_Provided records_
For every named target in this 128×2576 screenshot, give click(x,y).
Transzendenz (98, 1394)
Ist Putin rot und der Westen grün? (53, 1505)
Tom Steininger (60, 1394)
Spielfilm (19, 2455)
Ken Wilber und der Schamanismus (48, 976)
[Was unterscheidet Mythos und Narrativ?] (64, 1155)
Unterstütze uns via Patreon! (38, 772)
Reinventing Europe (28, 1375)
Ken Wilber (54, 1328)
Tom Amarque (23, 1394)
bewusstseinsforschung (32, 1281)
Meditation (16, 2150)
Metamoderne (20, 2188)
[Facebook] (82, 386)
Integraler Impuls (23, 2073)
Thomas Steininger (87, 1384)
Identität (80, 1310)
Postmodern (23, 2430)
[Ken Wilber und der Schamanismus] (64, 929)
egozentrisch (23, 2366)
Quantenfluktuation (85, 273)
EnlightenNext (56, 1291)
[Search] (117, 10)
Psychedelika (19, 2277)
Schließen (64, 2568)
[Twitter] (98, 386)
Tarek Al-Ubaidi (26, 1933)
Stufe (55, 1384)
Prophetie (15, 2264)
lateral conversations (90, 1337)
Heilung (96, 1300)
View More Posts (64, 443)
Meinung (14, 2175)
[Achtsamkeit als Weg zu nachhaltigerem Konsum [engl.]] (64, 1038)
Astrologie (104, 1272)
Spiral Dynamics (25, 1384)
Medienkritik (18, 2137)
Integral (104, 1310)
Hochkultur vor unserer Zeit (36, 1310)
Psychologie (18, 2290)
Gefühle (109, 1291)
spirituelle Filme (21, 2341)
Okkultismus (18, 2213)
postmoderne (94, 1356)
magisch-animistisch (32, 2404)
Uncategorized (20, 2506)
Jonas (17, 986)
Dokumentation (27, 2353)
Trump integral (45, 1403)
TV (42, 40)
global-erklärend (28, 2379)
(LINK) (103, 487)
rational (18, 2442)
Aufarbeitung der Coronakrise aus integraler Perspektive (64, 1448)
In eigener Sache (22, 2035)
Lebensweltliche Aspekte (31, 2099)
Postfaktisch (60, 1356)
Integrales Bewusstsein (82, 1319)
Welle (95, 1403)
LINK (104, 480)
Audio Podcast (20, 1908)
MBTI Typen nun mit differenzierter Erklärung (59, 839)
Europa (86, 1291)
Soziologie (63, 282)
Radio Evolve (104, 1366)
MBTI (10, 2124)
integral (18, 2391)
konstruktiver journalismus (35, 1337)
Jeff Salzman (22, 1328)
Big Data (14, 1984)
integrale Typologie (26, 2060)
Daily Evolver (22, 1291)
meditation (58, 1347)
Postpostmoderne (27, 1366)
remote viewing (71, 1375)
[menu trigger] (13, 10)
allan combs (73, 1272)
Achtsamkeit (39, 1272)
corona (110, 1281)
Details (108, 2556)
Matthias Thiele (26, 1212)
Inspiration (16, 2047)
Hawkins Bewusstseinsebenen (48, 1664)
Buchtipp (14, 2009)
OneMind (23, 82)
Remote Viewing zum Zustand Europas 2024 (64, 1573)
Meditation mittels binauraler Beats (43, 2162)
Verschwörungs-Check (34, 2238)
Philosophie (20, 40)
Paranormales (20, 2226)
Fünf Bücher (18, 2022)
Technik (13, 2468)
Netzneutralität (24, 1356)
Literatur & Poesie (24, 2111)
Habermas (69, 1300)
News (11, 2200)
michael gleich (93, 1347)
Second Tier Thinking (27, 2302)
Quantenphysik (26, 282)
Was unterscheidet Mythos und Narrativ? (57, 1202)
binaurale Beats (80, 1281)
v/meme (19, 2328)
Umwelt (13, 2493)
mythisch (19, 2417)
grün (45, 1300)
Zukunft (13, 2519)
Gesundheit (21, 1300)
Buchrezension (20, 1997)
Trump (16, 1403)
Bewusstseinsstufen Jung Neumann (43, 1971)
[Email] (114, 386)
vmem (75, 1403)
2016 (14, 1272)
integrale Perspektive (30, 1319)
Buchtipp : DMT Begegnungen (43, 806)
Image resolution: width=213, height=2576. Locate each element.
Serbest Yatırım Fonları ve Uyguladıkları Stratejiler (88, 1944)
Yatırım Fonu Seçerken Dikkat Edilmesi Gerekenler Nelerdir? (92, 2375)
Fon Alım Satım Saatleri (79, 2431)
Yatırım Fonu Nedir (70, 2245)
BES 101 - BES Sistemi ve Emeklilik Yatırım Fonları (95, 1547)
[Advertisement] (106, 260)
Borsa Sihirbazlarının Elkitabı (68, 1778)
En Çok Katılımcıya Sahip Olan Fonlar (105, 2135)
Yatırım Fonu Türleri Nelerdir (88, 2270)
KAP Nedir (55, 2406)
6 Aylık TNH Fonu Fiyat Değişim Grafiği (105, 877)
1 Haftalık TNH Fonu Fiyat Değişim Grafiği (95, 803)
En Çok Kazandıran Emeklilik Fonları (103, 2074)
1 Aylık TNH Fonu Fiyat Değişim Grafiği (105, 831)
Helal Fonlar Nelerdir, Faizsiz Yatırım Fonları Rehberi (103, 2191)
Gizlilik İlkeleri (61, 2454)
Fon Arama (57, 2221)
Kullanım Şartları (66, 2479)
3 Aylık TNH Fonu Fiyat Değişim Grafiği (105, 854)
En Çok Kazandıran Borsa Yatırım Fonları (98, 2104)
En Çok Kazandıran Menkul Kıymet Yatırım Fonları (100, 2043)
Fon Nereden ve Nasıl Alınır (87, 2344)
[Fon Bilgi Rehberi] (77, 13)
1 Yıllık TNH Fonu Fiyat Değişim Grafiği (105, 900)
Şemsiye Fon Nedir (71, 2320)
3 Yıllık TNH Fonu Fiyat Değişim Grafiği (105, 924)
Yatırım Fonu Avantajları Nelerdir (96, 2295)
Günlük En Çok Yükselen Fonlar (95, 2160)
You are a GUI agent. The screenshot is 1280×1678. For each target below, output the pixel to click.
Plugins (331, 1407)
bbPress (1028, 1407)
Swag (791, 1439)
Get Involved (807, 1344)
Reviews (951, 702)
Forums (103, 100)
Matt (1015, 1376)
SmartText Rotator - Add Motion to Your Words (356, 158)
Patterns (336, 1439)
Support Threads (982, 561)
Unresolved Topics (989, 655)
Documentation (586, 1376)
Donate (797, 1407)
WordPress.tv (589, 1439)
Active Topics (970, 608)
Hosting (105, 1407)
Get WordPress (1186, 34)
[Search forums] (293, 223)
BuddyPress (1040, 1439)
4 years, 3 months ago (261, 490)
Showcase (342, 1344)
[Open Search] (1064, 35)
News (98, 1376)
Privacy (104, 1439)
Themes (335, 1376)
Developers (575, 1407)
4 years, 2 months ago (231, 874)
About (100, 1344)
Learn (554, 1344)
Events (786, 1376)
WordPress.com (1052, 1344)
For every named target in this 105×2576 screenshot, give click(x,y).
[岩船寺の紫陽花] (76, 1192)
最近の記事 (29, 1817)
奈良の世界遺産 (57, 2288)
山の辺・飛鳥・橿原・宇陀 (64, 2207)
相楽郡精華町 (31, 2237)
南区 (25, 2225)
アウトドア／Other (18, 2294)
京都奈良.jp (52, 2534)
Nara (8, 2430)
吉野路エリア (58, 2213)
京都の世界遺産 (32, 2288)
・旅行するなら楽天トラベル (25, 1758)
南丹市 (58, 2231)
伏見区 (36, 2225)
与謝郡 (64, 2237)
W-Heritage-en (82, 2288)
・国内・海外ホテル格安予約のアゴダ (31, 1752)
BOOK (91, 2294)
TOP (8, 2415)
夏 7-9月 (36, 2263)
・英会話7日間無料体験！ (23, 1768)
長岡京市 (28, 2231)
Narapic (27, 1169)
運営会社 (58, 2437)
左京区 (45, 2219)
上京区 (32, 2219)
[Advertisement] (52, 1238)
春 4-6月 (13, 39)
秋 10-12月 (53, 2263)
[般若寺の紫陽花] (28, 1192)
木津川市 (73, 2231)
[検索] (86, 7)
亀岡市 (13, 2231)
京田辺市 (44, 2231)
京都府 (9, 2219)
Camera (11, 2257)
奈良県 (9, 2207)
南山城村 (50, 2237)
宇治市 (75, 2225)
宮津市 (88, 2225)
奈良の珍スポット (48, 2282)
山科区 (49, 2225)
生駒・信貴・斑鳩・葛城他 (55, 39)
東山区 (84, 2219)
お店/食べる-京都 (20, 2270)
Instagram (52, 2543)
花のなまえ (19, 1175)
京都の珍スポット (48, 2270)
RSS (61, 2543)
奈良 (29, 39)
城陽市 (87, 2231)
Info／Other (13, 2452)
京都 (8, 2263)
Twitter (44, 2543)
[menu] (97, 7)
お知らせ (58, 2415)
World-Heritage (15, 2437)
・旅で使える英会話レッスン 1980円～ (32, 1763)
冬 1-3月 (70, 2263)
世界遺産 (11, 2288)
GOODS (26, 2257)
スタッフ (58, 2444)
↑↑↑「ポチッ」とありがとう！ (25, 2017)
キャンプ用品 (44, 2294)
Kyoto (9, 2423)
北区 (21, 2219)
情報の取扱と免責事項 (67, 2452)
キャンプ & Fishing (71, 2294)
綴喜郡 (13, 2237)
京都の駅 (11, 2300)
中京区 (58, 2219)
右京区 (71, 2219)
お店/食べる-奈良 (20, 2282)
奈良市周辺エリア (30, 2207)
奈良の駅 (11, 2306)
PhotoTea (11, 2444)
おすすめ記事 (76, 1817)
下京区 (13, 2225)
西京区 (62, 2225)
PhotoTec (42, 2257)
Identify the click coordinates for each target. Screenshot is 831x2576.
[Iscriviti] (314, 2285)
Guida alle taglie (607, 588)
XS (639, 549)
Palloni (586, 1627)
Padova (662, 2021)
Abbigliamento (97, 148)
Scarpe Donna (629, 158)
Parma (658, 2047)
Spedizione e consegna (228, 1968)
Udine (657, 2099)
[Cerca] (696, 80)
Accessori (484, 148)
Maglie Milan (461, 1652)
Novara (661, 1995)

_Work required_
Restate word for word the lines of the data above, starting at the line containing "BES 101 - BES" and ending at the line containing "3 Yıllık TNH", both included, and nothing more.

_Task solution_
BES 101 - BES Sistemi ve Emeklilik Yatırım Fonları (95, 1547)
[Advertisement] (106, 260)
Borsa Sihirbazlarının Elkitabı (68, 1778)
En Çok Katılımcıya Sahip Olan Fonlar (105, 2135)
Yatırım Fonu Türleri Nelerdir (88, 2270)
KAP Nedir (55, 2406)
6 Aylık TNH Fonu Fiyat Değişim Grafiği (105, 877)
1 Haftalık TNH Fonu Fiyat Değişim Grafiği (95, 803)
En Çok Kazandıran Emeklilik Fonları (103, 2074)
1 Aylık TNH Fonu Fiyat Değişim Grafiği (105, 831)
Helal Fonlar Nelerdir, Faizsiz Yatırım Fonları Rehberi (103, 2191)
Gizlilik İlkeleri (61, 2454)
Fon Arama (57, 2221)
Kullanım Şartları (66, 2479)
3 Aylık TNH Fonu Fiyat Değişim Grafiği (105, 854)
En Çok Kazandıran Borsa Yatırım Fonları (98, 2104)
En Çok Kazandıran Menkul Kıymet Yatırım Fonları (100, 2043)
Fon Nereden ve Nasıl Alınır (87, 2344)
[Fon Bilgi Rehberi] (77, 13)
1 Yıllık TNH Fonu Fiyat Değişim Grafiği (105, 900)
Şemsiye Fon Nedir (71, 2320)
3 Yıllık TNH Fonu Fiyat Değişim Grafiği (105, 924)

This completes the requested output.